セイファート銀河戦記

葛城修

6皇子・ティムの章

ティム皇子の章の1 アタック・シフト

 双子の太陽が青空に輝くその下に、どこまでも爽やかな緑が広がる大草原があった。

 その草原の海を疾走する陸上船ランドシップがあった。陸上船とはホバークラフトの要領で走る、船と車を合わせたような乗り物である。

 陸上船には男が2人乗っていた。運転手の男は黒いサングラスと金髪のポンパドールにリーゼントで頭部を彩っており、軍服のようであり特攻服のようにも見え王族の服にも見える白いスーツに身を包んでいた。彼は陸上船のハンドルをしっかり握り締めアクセルを程々に踏み込み、サングラス越しに正面を中心に状況を見据えていた。

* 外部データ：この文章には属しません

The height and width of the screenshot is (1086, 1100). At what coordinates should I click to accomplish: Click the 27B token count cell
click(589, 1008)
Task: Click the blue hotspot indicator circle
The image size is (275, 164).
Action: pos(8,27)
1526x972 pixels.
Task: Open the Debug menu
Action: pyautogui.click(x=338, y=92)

 もう1人の男は甲板の上で呑気に寝転がっていた。鮮やかな紅の髪を短く切り揃えた頭を両腕枕にして、運転席の男とは対照的にサングラスなしに瞼を閉じて双子の太陽の光を受け止めていた。服装はやはり王族のような軍人のような、しかし運転手の男よりも高貴でありつつ動きやすくラフな格好をしていた。

 彼は厳密には甲板の上につけた簡易的なチェアの上に寝転んでいた。運転席の男に信頼と信用を置いている事はその体勢からもわかる事である。

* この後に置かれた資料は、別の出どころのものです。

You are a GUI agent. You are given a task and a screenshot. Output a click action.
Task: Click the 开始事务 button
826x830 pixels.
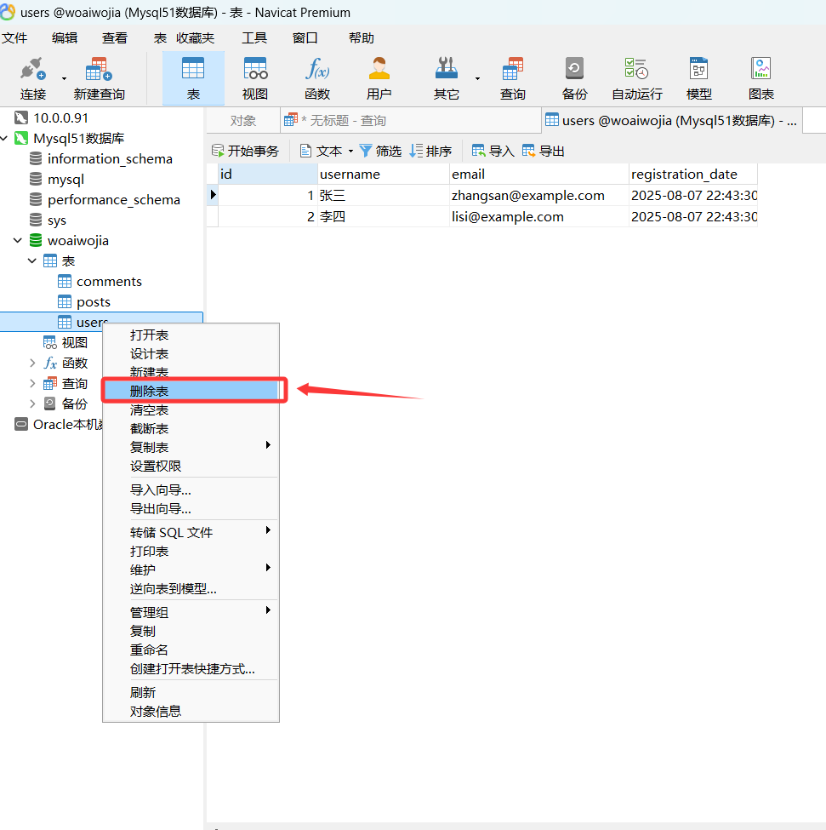pyautogui.click(x=245, y=152)
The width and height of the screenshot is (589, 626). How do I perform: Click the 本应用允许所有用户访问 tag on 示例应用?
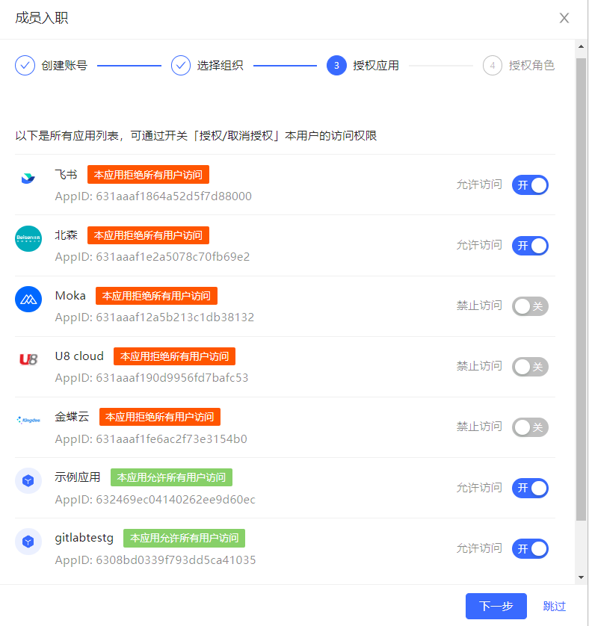[x=171, y=477]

 この男2人旅と言った様相の陸上船、キャラット号の後部には巨大なコンテナが繋がれていた。このコンテナは恐らく男2人の居住区であり、大事なものを積み込んでいるようにも見える。

 かなりの重量と大きさのものがあるのだろう。少し揺れるたびにずしんと振動が男2人に伝わるが2人とも焦る事なく淡々と運転と休息を続けている。

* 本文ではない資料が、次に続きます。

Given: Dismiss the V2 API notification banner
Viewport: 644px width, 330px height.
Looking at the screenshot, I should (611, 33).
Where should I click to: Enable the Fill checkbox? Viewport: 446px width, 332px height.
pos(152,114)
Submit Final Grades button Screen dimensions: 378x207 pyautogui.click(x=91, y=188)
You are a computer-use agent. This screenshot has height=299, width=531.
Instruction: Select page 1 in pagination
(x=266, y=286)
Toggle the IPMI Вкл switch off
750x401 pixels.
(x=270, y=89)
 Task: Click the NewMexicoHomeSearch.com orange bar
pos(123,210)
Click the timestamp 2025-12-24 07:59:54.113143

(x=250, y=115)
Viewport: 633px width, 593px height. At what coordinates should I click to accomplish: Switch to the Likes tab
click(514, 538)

 2人が目指す場所はどこか。どこまでも続く大草原には果てがないように見えたがやがて、見た目には煉瓦造りに見える巨大な城とその下に広がる街が見えてきた。


「……お、やっとか」


 運転手の男がサングラスを上げ碧眼の双眸で果てに見えてきた城を見据えた。目的地はあの城下町、或いは城だろうか。


「おーい、ティム! もうすぐお前の許嫁の城に着くぜ!」


「ン、そうか!」


 運転手の男からティムと呼ばれた、甲板のチェアで寝ていた男がゆっくりと、しかし迅速に起き上がった。開いた瞼の下の瞳は晴れ渡る空の色めいた蒼だ。運転手の男と比較するとそれよりも更に深い蒼は海のようでもあった。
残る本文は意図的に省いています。